### [What to produce]
This task is to restate all of the entries exactly.

-- The data follows --

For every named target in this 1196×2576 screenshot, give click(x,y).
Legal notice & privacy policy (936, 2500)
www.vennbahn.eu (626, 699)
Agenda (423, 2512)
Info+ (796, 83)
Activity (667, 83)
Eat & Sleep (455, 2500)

-- The data concluded --

### [Output of the task]
For every named target in this 1196×2576 screenshot, give click(x,y).
Legal notice & privacy policy (936, 2500)
www.vennbahn.eu (626, 699)
Agenda (423, 2512)
Info+ (796, 83)
Activity (667, 83)
Eat & Sleep (455, 2500)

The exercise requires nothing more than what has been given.